**DATA**.

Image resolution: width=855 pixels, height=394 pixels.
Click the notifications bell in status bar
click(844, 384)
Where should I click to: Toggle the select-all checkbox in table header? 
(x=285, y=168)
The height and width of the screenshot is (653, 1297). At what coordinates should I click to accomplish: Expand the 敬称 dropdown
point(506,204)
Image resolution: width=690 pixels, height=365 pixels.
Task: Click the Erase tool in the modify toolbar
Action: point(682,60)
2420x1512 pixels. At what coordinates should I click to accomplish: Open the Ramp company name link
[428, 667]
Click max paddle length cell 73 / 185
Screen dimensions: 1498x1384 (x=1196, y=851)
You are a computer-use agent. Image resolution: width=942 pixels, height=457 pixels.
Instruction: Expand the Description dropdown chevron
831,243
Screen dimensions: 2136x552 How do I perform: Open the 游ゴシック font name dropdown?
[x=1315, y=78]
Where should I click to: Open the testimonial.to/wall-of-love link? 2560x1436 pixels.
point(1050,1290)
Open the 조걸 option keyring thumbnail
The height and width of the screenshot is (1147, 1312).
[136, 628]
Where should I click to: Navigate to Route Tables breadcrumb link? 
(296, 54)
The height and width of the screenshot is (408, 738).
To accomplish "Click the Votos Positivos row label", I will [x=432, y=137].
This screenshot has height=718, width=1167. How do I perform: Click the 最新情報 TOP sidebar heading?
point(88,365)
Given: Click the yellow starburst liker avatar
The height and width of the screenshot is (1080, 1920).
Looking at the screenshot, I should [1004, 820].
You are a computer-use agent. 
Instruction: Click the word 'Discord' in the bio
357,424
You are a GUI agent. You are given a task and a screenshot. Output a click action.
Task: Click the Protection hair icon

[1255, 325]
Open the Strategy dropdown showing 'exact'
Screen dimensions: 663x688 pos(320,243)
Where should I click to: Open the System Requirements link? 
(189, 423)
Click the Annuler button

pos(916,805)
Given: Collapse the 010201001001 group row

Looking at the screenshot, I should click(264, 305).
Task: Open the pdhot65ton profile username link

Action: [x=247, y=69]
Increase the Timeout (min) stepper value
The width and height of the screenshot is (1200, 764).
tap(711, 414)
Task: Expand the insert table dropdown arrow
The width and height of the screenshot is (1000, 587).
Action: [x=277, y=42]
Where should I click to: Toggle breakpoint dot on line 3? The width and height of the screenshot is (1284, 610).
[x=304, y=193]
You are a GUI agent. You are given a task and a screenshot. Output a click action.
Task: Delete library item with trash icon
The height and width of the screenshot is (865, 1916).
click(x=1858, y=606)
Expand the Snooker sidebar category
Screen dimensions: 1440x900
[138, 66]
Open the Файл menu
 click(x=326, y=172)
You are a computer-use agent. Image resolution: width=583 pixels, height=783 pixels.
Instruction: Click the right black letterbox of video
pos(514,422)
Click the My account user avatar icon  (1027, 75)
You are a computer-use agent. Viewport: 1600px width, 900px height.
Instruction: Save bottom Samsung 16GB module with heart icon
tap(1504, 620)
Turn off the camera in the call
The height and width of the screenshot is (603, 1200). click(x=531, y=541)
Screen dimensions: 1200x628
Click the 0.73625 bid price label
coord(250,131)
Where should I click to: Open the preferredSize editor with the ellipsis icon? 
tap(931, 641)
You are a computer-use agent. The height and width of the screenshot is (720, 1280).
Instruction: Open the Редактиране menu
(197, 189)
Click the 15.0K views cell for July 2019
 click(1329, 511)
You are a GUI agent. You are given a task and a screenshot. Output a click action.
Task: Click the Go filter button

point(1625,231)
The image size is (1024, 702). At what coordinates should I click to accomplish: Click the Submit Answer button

**AIM OF THE EXERCISE**. Give the records again, unchanged and complete.

**SOLUTION TO THIS PROBLEM**.
Image resolution: width=855 pixels, height=394 pixels.
Click the notifications bell in status bar
click(844, 384)
Where should I click to: Toggle the select-all checkbox in table header? 
(x=285, y=168)
The height and width of the screenshot is (653, 1297). At what coordinates should I click to accomplish: Expand the 敬称 dropdown
point(506,204)
Image resolution: width=690 pixels, height=365 pixels.
Task: Click the Erase tool in the modify toolbar
Action: point(682,60)
2420x1512 pixels. At what coordinates should I click to accomplish: Open the Ramp company name link
[428, 667]
Click max paddle length cell 73 / 185
Screen dimensions: 1498x1384 (x=1196, y=851)
You are a computer-use agent. Image resolution: width=942 pixels, height=457 pixels.
Instruction: Expand the Description dropdown chevron
831,243
Screen dimensions: 2136x552 How do I perform: Open the 游ゴシック font name dropdown?
[x=1315, y=78]
Where should I click to: Open the testimonial.to/wall-of-love link? 2560x1436 pixels.
point(1050,1290)
Open the 조걸 option keyring thumbnail
The height and width of the screenshot is (1147, 1312).
[136, 628]
Where should I click to: Navigate to Route Tables breadcrumb link? 
(296, 54)
The height and width of the screenshot is (408, 738).
To accomplish "Click the Votos Positivos row label", I will [x=432, y=137].
This screenshot has height=718, width=1167. How do I perform: Click the 最新情報 TOP sidebar heading?
point(88,365)
Given: Click the yellow starburst liker avatar
The height and width of the screenshot is (1080, 1920).
Looking at the screenshot, I should [1004, 820].
You are a computer-use agent. 
Instruction: Click the word 'Discord' in the bio
357,424
You are a GUI agent. You are given a task and a screenshot. Output a click action.
Task: Click the Protection hair icon

[1255, 325]
Open the Strategy dropdown showing 'exact'
Screen dimensions: 663x688 pos(320,243)
Where should I click to: Open the System Requirements link? 
(189, 423)
Click the Annuler button

pos(916,805)
Given: Collapse the 010201001001 group row

Looking at the screenshot, I should click(264, 305).
Task: Open the pdhot65ton profile username link

Action: [x=247, y=69]
Increase the Timeout (min) stepper value
The width and height of the screenshot is (1200, 764).
tap(711, 414)
Task: Expand the insert table dropdown arrow
The width and height of the screenshot is (1000, 587).
Action: [x=277, y=42]
Where should I click to: Toggle breakpoint dot on line 3? The width and height of the screenshot is (1284, 610).
[x=304, y=193]
You are a GUI agent. You are given a task and a screenshot. Output a click action.
Task: Delete library item with trash icon
The height and width of the screenshot is (865, 1916).
click(x=1858, y=606)
Expand the Snooker sidebar category
Screen dimensions: 1440x900
[138, 66]
Open the Файл menu
 click(x=326, y=172)
You are a computer-use agent. Image resolution: width=583 pixels, height=783 pixels.
Instruction: Click the right black letterbox of video
pos(514,422)
Click the My account user avatar icon  (1027, 75)
You are a computer-use agent. Viewport: 1600px width, 900px height.
Instruction: Save bottom Samsung 16GB module with heart icon
tap(1504, 620)
Turn off the camera in the call
The height and width of the screenshot is (603, 1200). click(x=531, y=541)
Screen dimensions: 1200x628
Click the 0.73625 bid price label
coord(250,131)
Where should I click to: Open the preferredSize editor with the ellipsis icon? 
tap(931, 641)
You are a computer-use agent. The height and width of the screenshot is (720, 1280).
Instruction: Open the Редактиране menu
(197, 189)
Click the 15.0K views cell for July 2019
 click(1329, 511)
You are a GUI agent. You are given a task and a screenshot. Output a click action.
Task: Click the Go filter button

point(1625,231)
The image size is (1024, 702). At what coordinates should I click to accomplish: Click the Submit Answer button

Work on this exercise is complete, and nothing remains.